» **Exercise**
Look through the records below, and copy out every line that holds the string "Switch".

Data excerpts: Begin

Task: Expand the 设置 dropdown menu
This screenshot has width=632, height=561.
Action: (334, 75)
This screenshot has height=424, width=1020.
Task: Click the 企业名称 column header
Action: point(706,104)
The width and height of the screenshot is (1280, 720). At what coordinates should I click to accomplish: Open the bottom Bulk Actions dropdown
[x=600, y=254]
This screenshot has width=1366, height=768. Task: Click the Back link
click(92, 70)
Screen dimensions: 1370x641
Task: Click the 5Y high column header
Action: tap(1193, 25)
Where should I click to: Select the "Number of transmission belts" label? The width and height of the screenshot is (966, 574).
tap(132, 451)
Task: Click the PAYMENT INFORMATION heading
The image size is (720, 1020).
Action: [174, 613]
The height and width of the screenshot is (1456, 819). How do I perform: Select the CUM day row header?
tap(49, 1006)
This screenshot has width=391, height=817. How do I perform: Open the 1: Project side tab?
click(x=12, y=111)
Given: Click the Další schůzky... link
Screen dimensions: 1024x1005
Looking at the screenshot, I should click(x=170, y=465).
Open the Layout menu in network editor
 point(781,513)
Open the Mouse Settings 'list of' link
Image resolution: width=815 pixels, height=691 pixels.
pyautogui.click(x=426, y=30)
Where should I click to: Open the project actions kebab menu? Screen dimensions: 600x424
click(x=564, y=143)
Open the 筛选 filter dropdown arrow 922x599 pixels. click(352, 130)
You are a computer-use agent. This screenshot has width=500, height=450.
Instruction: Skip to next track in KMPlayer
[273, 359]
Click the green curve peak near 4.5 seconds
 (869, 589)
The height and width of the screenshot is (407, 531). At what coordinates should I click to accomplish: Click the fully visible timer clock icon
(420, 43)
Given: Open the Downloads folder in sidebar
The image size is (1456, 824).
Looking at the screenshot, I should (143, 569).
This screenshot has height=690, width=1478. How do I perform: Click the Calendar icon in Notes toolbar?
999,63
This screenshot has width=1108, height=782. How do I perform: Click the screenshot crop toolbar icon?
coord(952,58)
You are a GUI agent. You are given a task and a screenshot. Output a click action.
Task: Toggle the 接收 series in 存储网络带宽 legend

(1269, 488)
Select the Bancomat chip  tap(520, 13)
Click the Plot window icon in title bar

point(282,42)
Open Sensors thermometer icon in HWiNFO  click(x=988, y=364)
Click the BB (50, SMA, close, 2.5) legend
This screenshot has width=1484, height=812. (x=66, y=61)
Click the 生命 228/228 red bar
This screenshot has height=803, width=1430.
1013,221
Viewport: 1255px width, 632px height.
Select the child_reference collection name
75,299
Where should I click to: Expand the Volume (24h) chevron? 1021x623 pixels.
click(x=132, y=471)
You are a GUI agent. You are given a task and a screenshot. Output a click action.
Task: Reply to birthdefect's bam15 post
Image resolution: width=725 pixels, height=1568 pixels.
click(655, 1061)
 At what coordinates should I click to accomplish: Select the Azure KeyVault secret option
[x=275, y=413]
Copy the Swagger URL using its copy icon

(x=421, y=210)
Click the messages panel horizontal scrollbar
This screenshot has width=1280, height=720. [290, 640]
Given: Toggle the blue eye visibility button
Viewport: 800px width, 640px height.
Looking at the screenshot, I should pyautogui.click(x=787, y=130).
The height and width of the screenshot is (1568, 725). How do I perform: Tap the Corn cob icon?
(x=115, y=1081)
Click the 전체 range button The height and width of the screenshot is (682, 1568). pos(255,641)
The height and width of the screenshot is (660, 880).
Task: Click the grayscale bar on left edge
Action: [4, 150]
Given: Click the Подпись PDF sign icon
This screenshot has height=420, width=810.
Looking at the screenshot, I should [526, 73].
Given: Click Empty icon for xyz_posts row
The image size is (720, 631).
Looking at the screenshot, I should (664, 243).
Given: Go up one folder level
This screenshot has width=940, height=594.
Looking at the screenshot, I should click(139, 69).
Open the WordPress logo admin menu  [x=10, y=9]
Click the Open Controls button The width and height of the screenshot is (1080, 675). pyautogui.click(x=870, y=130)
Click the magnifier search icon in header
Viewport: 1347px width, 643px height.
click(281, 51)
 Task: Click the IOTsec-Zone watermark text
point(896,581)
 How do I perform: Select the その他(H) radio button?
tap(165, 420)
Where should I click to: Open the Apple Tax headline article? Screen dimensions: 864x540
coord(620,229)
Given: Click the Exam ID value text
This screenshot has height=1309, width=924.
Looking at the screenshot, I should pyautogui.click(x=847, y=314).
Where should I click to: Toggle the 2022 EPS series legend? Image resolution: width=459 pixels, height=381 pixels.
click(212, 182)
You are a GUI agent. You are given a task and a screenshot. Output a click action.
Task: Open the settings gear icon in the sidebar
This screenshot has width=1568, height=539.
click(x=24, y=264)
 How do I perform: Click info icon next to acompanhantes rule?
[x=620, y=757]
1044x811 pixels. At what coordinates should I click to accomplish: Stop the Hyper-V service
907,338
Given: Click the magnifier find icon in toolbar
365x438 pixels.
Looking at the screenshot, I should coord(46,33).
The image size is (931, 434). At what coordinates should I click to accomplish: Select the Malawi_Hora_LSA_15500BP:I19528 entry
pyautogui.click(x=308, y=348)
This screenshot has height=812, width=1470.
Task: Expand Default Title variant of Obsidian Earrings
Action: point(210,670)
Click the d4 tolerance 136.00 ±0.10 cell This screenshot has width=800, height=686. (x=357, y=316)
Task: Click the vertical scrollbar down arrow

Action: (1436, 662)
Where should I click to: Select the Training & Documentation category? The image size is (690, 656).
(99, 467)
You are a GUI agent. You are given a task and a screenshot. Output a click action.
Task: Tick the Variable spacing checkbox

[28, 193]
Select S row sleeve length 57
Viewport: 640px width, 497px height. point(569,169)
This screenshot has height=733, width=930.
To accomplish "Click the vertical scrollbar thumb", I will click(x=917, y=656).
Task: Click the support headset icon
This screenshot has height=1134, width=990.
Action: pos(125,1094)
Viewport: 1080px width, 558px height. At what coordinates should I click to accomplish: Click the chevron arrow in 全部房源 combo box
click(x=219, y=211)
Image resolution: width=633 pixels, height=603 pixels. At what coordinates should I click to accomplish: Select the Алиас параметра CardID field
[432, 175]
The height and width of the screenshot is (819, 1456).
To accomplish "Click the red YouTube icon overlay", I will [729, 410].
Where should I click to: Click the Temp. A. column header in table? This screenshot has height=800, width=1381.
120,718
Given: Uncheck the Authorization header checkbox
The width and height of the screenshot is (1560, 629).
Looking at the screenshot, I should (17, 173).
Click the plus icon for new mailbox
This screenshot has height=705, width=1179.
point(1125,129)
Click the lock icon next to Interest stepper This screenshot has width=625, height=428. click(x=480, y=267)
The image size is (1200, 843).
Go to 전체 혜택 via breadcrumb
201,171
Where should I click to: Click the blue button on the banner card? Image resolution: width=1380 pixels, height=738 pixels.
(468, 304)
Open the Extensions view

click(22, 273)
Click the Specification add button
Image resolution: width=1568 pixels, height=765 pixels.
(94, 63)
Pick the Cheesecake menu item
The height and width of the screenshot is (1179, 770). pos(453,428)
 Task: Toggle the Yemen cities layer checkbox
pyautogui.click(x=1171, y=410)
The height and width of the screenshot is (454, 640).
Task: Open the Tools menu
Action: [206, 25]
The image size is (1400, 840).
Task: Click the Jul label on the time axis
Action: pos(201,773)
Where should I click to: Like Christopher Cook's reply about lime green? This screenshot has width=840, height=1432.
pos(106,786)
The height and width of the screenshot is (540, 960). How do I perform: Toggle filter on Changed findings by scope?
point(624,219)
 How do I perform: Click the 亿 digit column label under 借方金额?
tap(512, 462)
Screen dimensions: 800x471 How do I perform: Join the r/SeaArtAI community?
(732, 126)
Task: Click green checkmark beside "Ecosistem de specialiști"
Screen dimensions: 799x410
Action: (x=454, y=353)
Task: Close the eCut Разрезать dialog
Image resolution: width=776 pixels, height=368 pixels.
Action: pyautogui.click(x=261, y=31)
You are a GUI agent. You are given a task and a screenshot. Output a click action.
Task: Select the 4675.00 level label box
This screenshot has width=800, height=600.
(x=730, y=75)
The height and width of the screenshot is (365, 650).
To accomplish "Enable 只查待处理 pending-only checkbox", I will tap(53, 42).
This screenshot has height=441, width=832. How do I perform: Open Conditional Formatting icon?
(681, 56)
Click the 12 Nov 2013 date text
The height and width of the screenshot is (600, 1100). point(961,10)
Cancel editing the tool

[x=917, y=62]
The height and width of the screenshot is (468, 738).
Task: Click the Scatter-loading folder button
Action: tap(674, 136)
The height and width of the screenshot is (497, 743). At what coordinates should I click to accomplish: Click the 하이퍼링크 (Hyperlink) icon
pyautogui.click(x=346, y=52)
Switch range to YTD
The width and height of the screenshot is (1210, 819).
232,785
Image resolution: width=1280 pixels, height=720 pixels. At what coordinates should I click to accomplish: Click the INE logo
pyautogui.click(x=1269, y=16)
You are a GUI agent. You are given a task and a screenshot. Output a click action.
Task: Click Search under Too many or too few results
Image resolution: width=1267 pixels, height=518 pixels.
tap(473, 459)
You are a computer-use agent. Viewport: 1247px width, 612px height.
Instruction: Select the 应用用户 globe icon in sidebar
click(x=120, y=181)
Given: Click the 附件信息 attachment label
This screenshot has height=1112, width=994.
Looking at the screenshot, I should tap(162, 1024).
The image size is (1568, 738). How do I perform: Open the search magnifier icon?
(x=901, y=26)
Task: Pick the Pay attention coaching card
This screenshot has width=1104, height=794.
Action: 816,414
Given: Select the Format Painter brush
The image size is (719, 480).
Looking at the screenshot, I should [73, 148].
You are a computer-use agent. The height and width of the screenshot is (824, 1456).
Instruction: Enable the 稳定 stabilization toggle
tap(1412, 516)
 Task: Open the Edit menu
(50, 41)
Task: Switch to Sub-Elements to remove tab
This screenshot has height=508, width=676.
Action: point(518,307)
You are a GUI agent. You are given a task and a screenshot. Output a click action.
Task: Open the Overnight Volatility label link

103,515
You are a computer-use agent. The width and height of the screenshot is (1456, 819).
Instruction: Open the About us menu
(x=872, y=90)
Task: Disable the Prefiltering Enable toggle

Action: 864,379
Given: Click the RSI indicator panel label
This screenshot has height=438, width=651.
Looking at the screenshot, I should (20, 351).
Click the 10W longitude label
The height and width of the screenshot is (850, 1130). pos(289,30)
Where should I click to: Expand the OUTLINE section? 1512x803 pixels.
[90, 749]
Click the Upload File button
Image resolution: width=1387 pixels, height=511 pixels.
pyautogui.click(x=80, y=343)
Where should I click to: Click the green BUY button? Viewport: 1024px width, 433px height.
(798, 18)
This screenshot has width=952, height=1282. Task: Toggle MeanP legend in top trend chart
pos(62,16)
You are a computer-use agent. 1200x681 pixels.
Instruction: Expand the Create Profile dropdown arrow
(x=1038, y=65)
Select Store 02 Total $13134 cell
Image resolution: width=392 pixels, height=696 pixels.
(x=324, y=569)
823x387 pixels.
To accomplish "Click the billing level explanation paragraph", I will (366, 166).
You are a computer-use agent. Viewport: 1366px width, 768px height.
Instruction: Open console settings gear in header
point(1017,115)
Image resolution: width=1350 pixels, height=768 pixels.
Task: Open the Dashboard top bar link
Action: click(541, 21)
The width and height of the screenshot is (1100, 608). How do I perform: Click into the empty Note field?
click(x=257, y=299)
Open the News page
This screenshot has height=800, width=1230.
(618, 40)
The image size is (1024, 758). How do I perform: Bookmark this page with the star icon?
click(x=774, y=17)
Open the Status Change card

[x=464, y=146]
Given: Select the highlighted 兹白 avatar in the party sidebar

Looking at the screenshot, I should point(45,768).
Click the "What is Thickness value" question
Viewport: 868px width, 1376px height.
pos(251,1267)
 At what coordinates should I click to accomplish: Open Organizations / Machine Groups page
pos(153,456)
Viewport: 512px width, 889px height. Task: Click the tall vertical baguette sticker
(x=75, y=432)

Data excerpts: End

» **Result for this exercise**
Switch range to YTD
Task: Switch to Sub-Elements to remove tab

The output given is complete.